| Assignment |
The whole listing is to be given again without alteration, except that its pictures are dropped.

(Records for processing Opens)

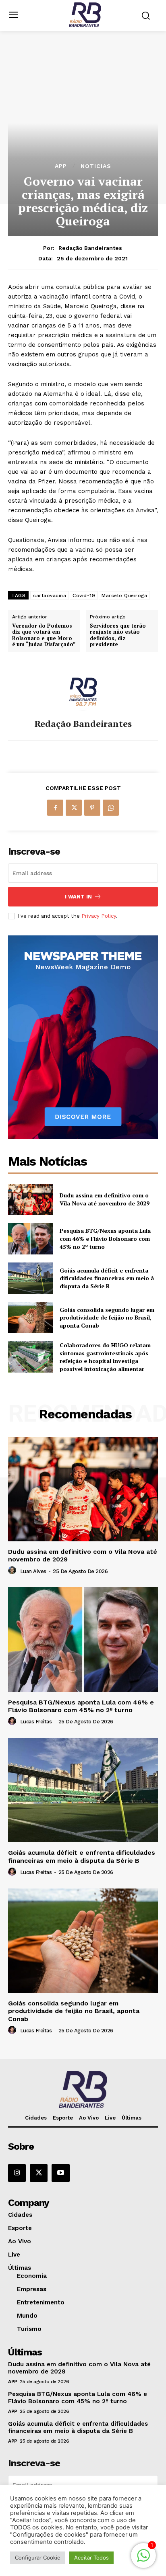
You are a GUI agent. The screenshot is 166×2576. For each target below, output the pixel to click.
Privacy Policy (98, 916)
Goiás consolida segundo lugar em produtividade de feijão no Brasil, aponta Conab (107, 1317)
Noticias (96, 166)
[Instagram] (17, 2173)
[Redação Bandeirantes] (83, 691)
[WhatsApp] (111, 808)
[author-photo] (13, 1570)
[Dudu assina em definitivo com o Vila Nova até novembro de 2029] (30, 1199)
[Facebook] (55, 808)
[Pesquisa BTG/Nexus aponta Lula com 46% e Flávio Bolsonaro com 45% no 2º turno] (30, 1238)
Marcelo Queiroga (124, 595)
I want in (78, 897)
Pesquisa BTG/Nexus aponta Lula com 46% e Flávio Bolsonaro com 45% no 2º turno (105, 1238)
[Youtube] (60, 2173)
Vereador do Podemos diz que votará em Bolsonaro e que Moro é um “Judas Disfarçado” (43, 635)
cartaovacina (49, 595)
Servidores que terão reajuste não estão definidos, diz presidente (118, 635)
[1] (143, 2559)
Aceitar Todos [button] (91, 2557)
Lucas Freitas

(Records for processing Closes)

| Expected output |
You are a GUI agent. The screenshot is 166×2576. For each target below, output the pixel to click.
Privacy Policy (98, 916)
Goiás consolida segundo lugar em produtividade de feijão no Brasil, aponta Conab (107, 1317)
Noticias (96, 166)
[Instagram] (17, 2173)
[Redação Bandeirantes] (83, 691)
[WhatsApp] (111, 808)
[author-photo] (13, 1570)
[Dudu assina em definitivo com o Vila Nova até novembro de 2029] (30, 1199)
[Facebook] (55, 808)
[Pesquisa BTG/Nexus aponta Lula com 46% e Flávio Bolsonaro com 45% no 2º turno] (30, 1238)
Marcelo Queiroga (124, 595)
I want in (78, 897)
Pesquisa BTG/Nexus aponta Lula com 46% e Flávio Bolsonaro com 45% no 2º turno (105, 1238)
[Youtube] (60, 2173)
Vereador do Podemos diz que votará em Bolsonaro e que Moro é um “Judas Disfarçado” (43, 635)
cartaovacina (49, 595)
Servidores que terão reajuste não estão definidos, diz presidente (118, 635)
[1] (143, 2559)
Aceitar Todos [button] (91, 2557)
Lucas Freitas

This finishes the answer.